2La Ciencia Secreta del Sabor del Chocolate
Una vez que las vainas son cosechadas a mano, los granos deben pasar por una transformación mágica. Primero, se envuelven bajo hojas de plátano para fermentar durante aproximadamente una semana. Este proceso natural es el primer paso para revelar el sabor a chocolate. Después de fermentar y secar, los granos se envían a las fábricas donde se limpian y se "descascarillan" para quitarles sus cáscaras exteriores delgadas. El paso más importante es tostarlos en hornos gigantes. Este calor intenso provoca una reacción química que crea el aroma maravilloso y las notas profundas y achocolatadas que reconocemos. Finalmente, los granos se muelen hasta formar una pasta suave y se mezclan con azúcar y leche para crear las barras que vemos en las tiendas.

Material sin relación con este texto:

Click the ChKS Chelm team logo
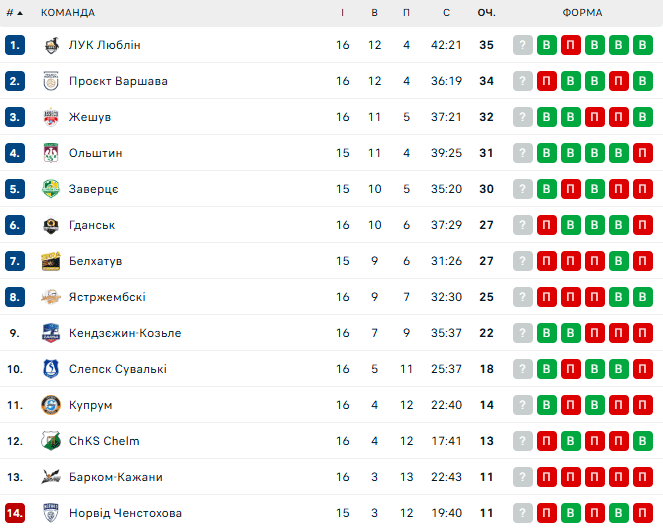This screenshot has width=663, height=528. (51, 441)
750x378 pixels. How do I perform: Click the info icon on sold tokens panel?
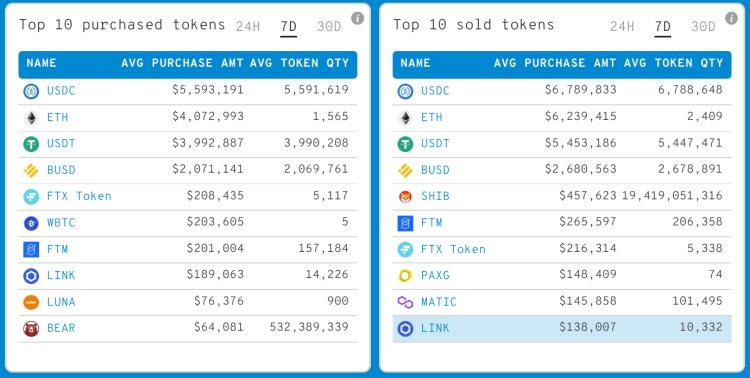click(731, 18)
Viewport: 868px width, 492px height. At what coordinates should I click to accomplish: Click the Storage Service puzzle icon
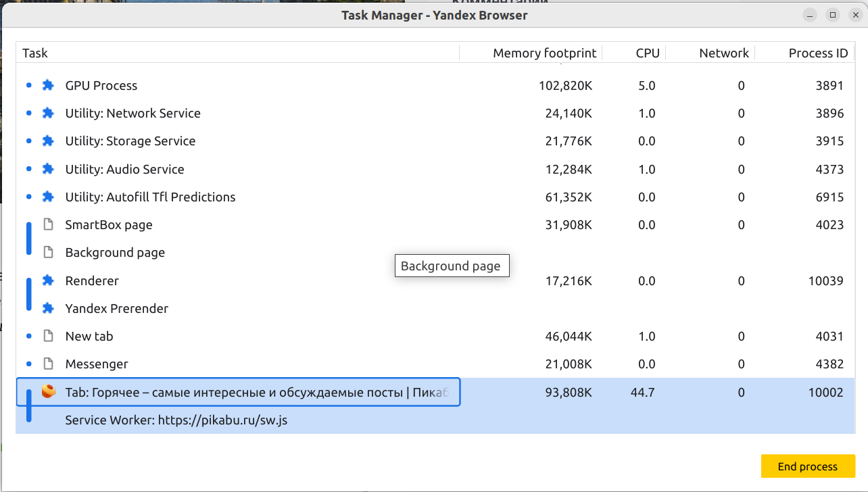point(48,141)
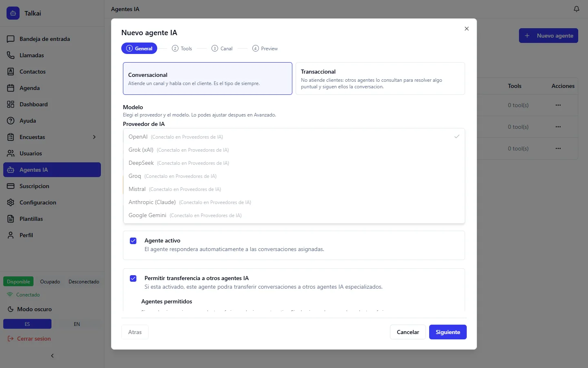Uncheck the Agente activo checkbox
Image resolution: width=588 pixels, height=368 pixels.
(133, 241)
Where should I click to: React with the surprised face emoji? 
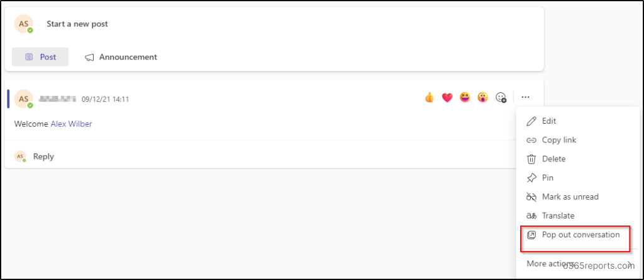[x=482, y=97]
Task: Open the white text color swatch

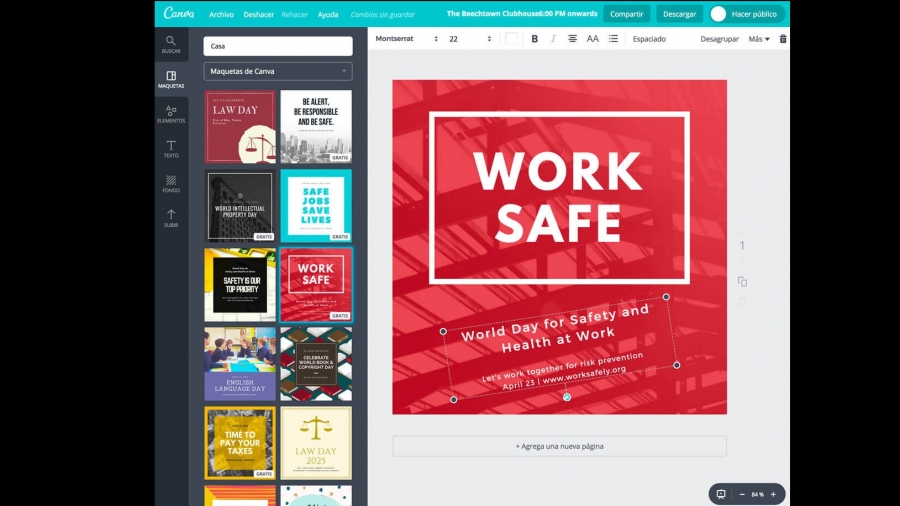Action: [511, 39]
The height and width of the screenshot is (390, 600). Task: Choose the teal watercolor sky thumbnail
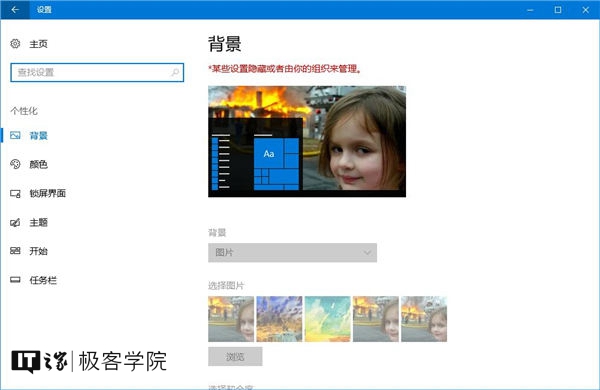(328, 319)
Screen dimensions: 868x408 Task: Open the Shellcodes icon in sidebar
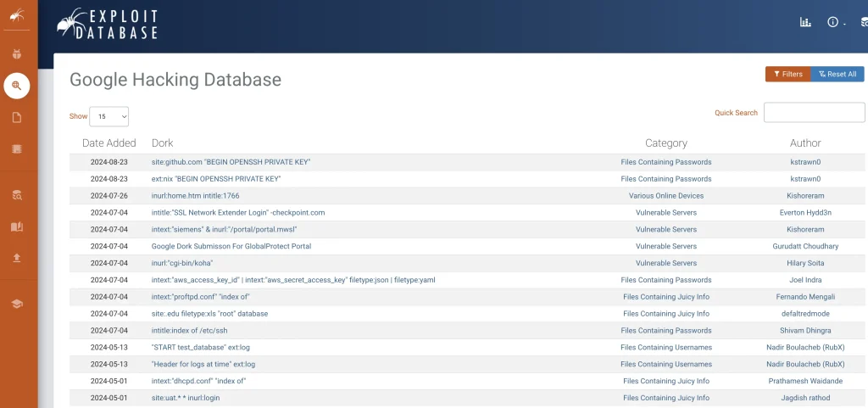(x=16, y=148)
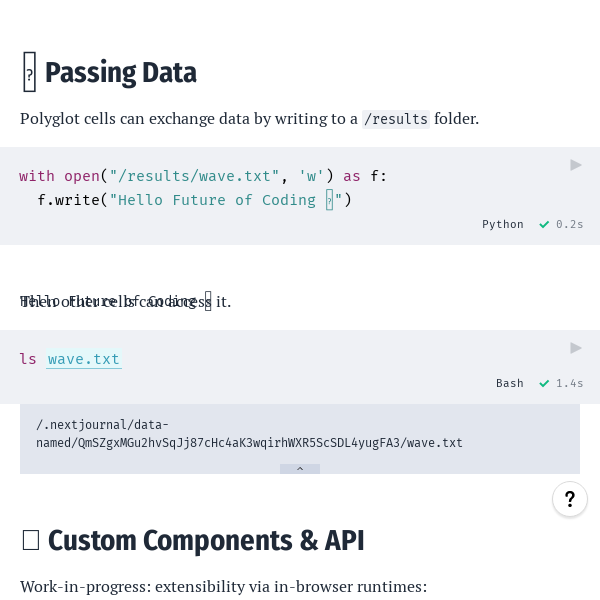Open the wave.txt reference in ls command

coord(84,359)
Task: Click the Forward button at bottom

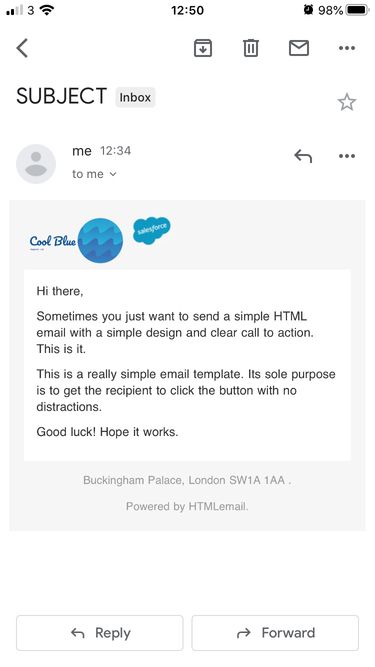Action: coord(275,633)
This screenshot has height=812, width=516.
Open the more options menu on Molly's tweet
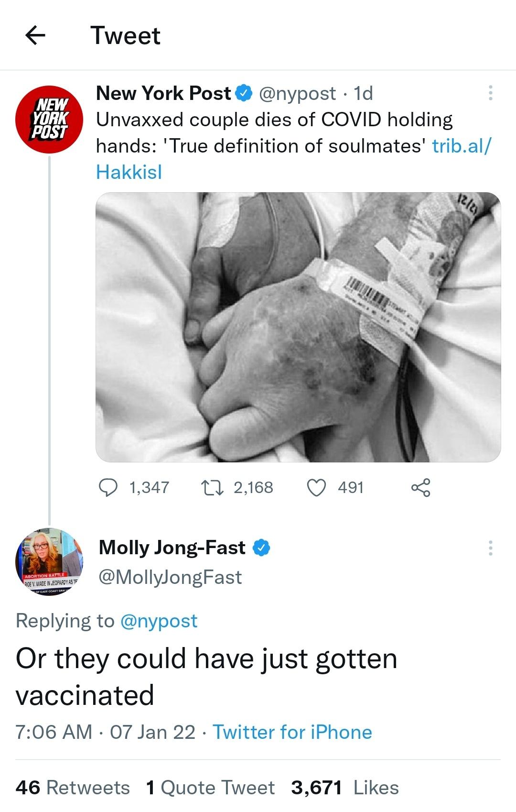(490, 548)
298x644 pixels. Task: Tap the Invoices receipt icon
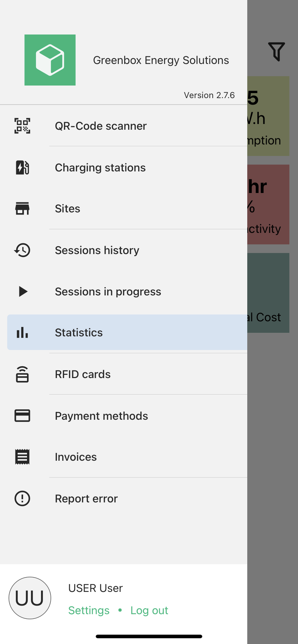pos(22,457)
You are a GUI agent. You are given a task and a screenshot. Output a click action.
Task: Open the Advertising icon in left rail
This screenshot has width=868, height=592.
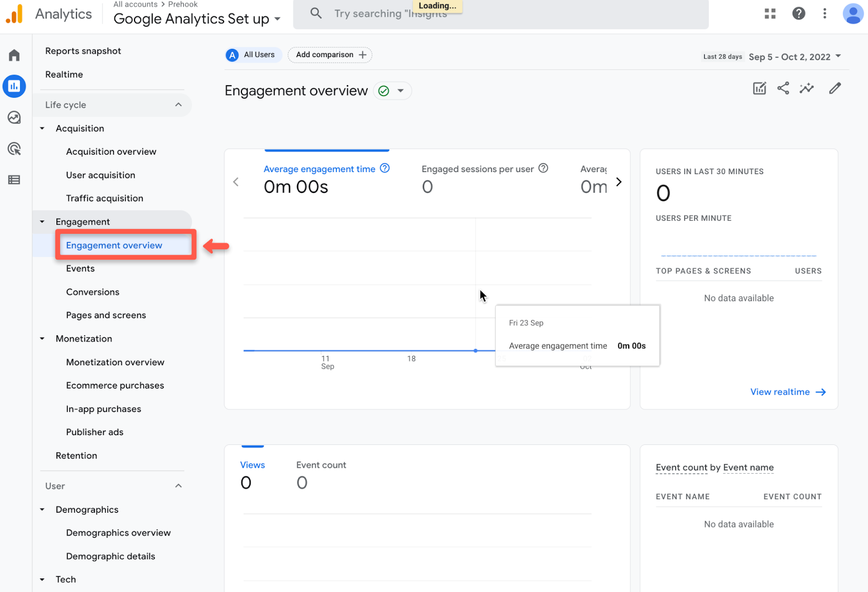click(14, 149)
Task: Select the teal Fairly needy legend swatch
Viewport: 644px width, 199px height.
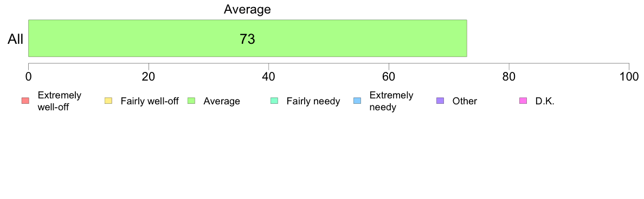Action: (x=274, y=101)
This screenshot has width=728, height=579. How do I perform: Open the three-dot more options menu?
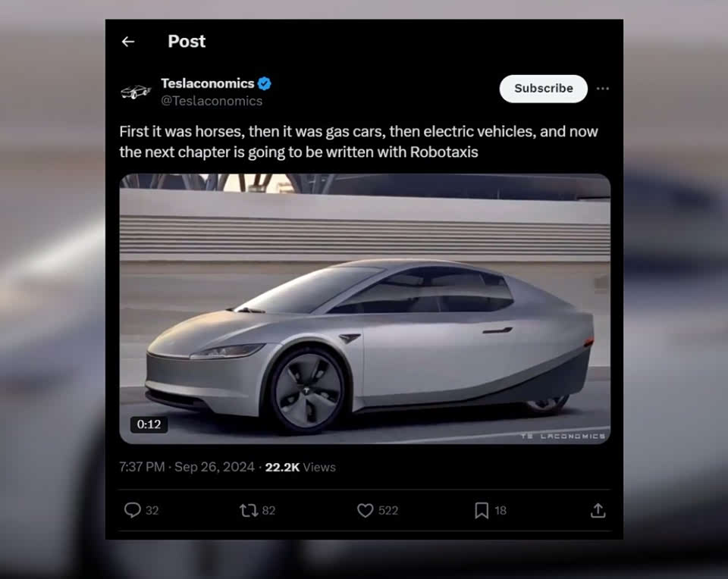(602, 89)
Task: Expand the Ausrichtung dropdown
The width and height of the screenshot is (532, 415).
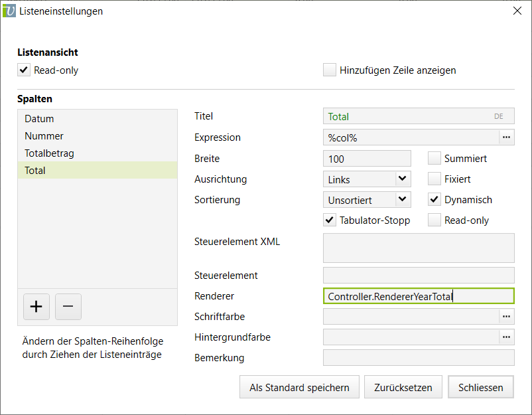Action: pos(402,179)
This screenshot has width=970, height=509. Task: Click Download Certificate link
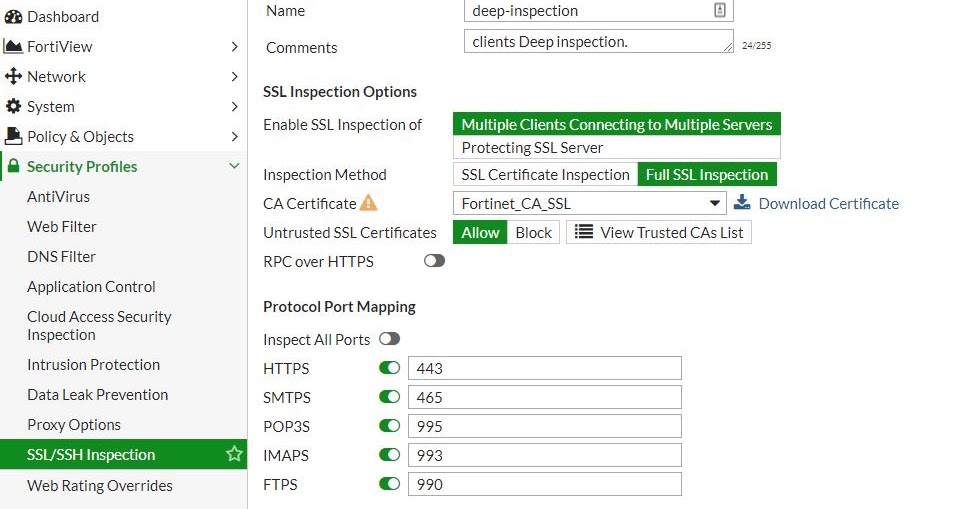[828, 203]
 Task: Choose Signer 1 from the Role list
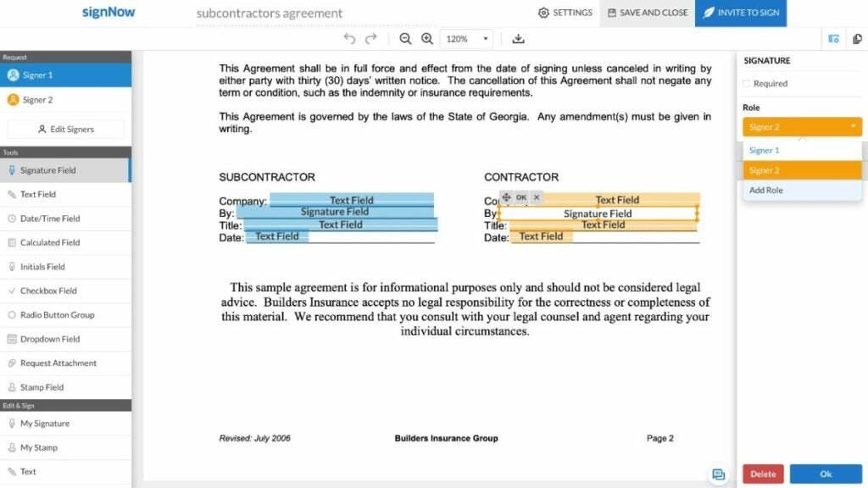click(x=767, y=150)
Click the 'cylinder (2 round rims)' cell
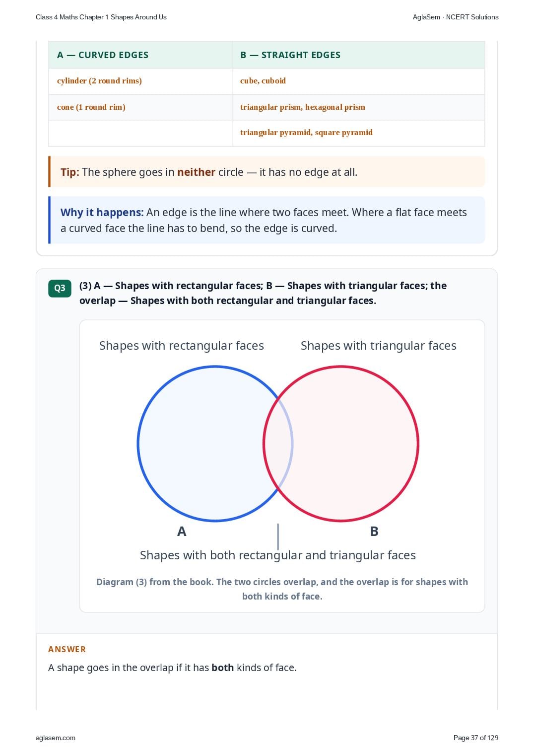The height and width of the screenshot is (756, 534). pyautogui.click(x=140, y=81)
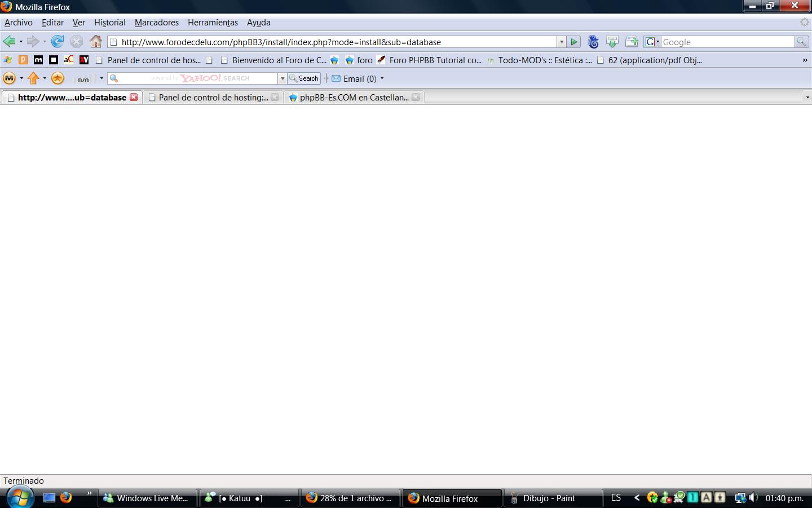Click the Google search magnifier icon
The image size is (812, 508).
801,42
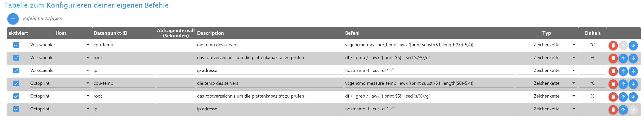Click the Befehl field of Volkszaehler ip
Screen dimensions: 644x120
coord(429,71)
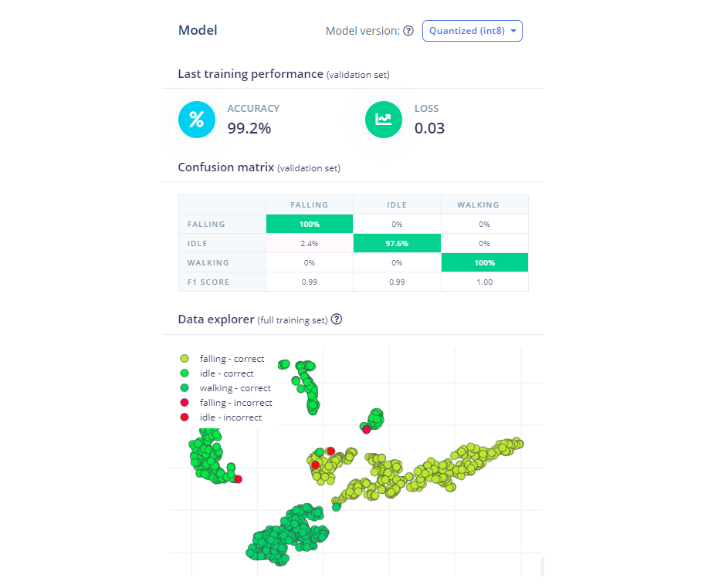Click the 'idle - incorrect' red legend marker
701x588 pixels.
(185, 417)
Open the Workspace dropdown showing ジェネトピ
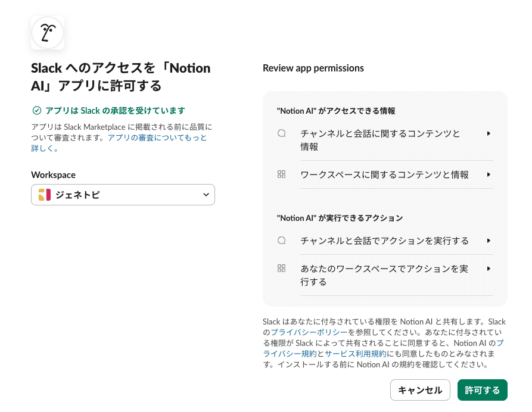 123,195
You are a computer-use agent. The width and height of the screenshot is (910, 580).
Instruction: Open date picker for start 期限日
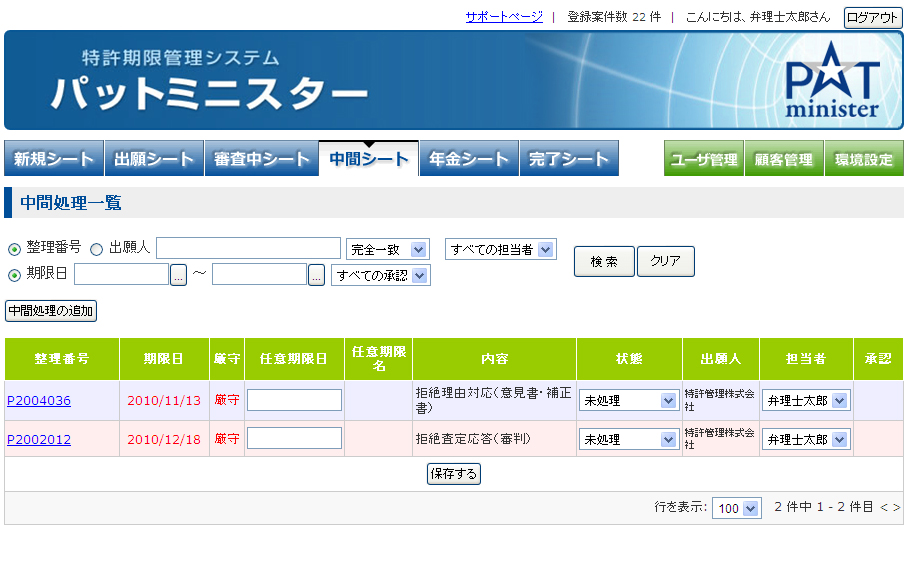[x=178, y=275]
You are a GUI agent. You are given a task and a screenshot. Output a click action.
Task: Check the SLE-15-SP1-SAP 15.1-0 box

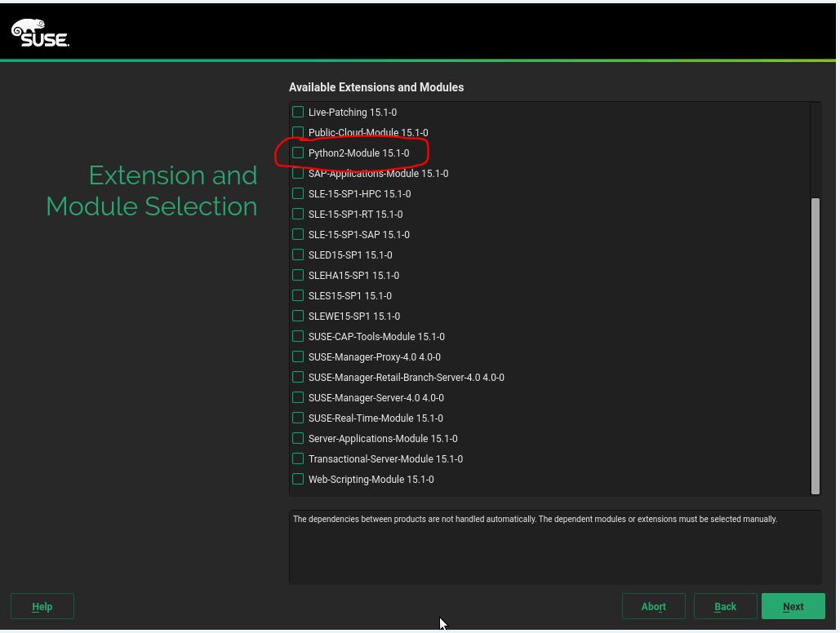tap(298, 234)
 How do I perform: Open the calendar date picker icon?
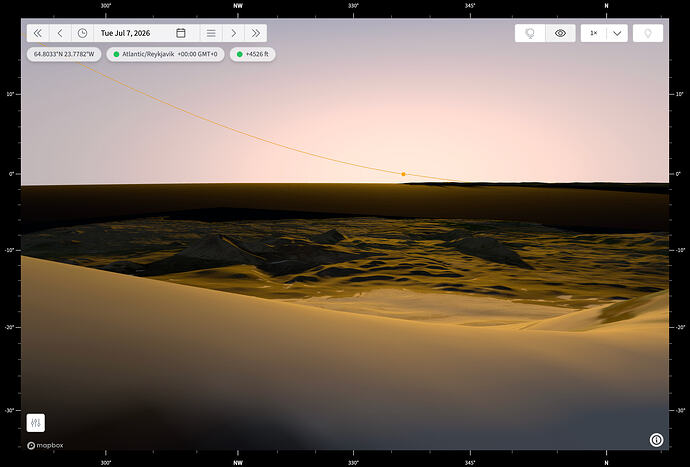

3Una Golosina Que Vale su Peso en Oro
Mucho antes de que el chocolate fuera una barra de dulce, era tan preciado que los aztecas y los mayas usaban los granos de cacao como una forma de dinero. ¡En realidad, podías comprar un conejo por 10 granos o un pavo entero por 100 granos! Debido a que se necesitan unos asombrosos 400 granos para crear solo medio kilo de chocolate, cada mordisco representa una gran cantidad de sol, lluvia y trabajo duro. En la antigüedad, la gente ni siquiera comía chocolate sólido; lo disfrutaban como una bebida espumosa y picante mezclada con chiles y agua. Hoy en día, ya sea negro, con leche o blanco, el chocolate sigue siendo uno de los ejemplos más increíbles de ciencia de los alimentos del mundo.